▶ **DÉTAILS DU PROBLÈME**: Mettez les lignes suivantes sous forme de liste JSON de chaînes, avec une chaîne par ligne. Omettez les lignes vides et les images.

——

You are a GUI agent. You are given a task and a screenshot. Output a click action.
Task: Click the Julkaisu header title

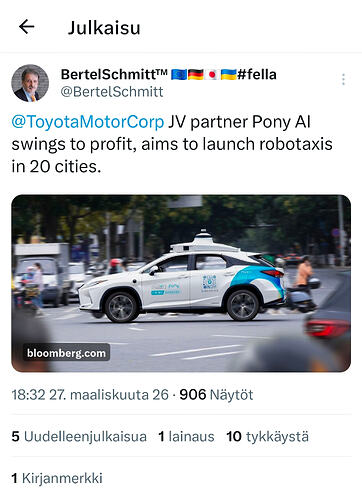(104, 28)
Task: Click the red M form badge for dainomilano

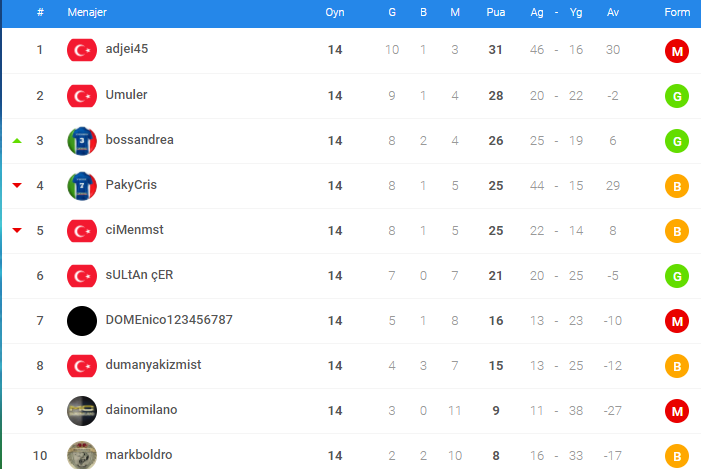Action: click(677, 411)
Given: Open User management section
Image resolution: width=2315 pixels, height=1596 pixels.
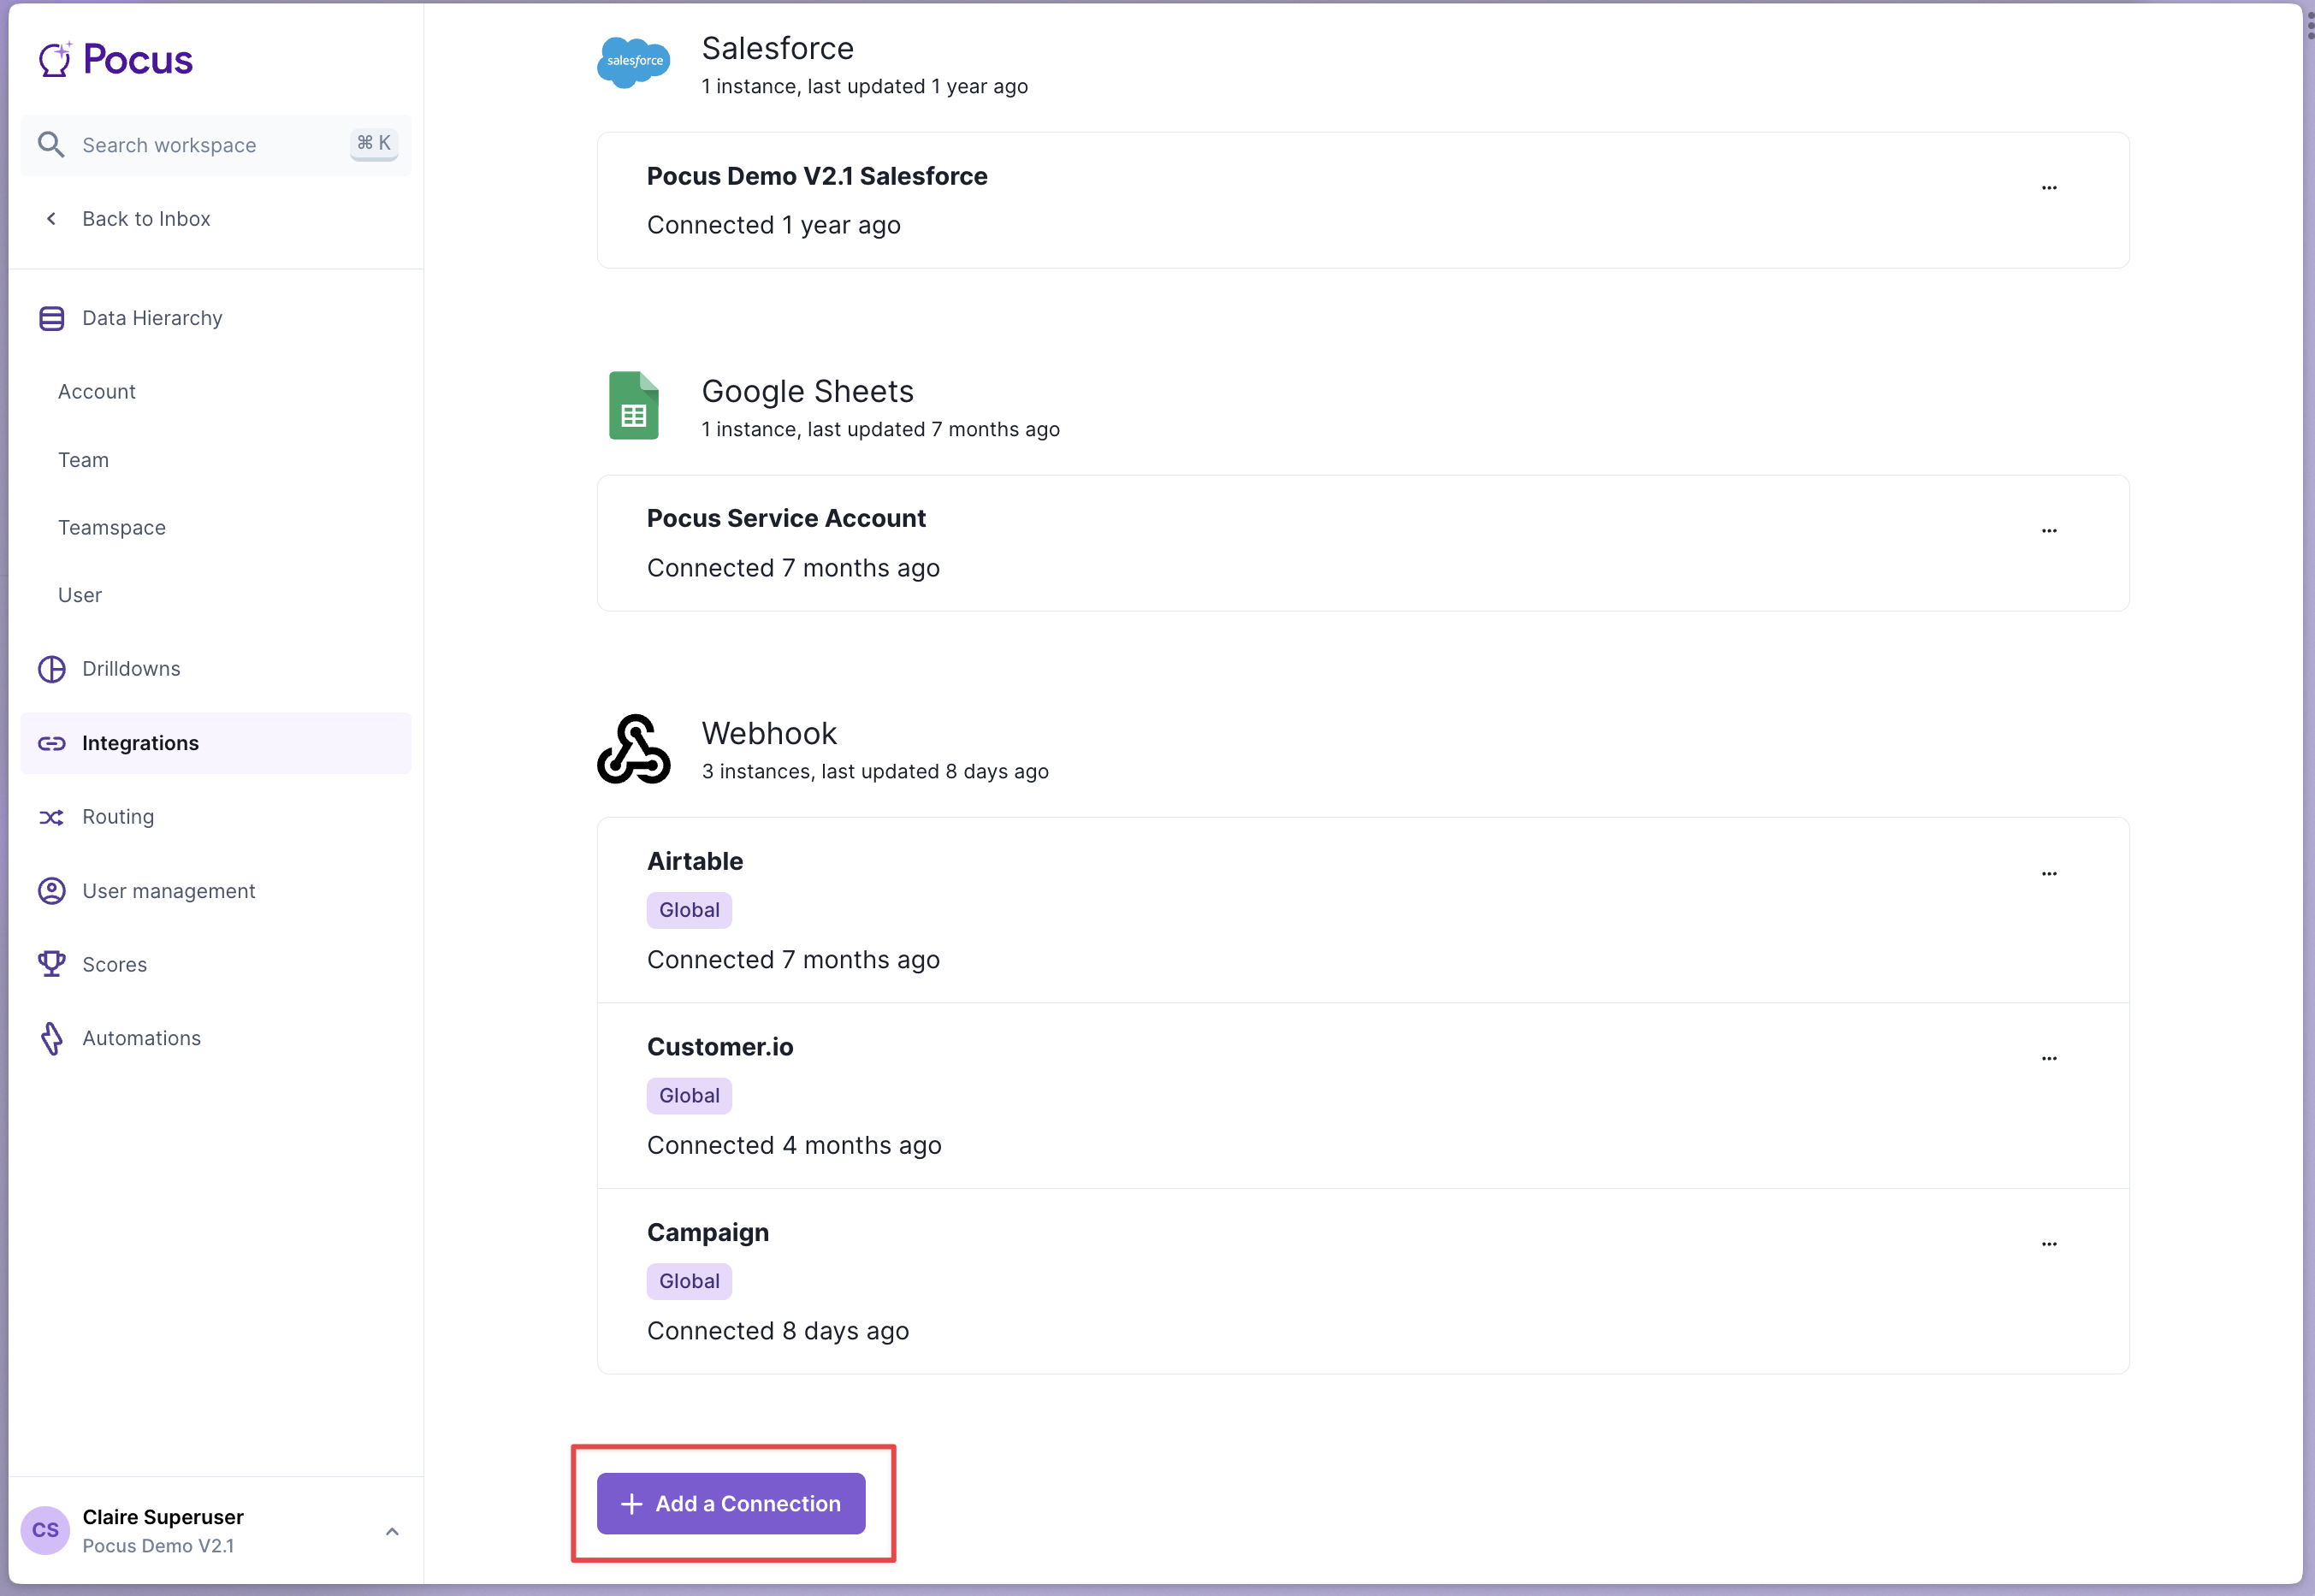Looking at the screenshot, I should click(168, 891).
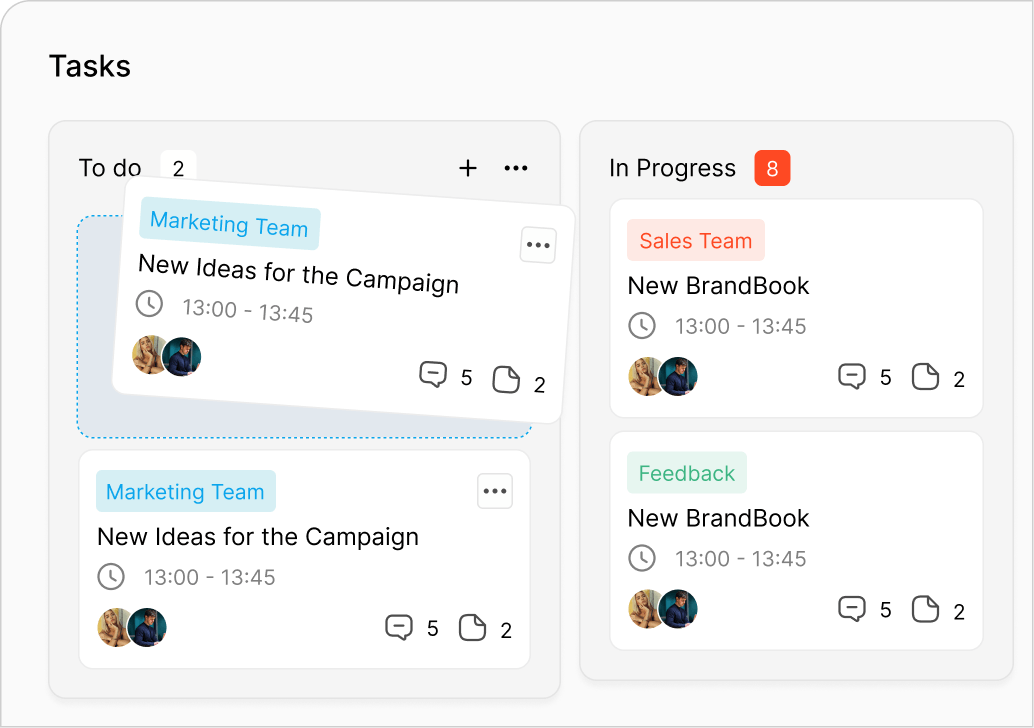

——

▶ **RÉPONSE CI-DESSOUS**:
[
  "You are a GUI agent. You are given a task and a screenshot. Output a click action.",
  "Task: Click the Julkaisu header title",
  "(104, 28)",
  "Task: Click the red M form badge for dainomilano",
  "Action: click(677, 411)",
  "Given: Open User management section",
  "Image resolution: width=2315 pixels, height=1596 pixels.",
  "Looking at the screenshot, I should click(168, 891)."
]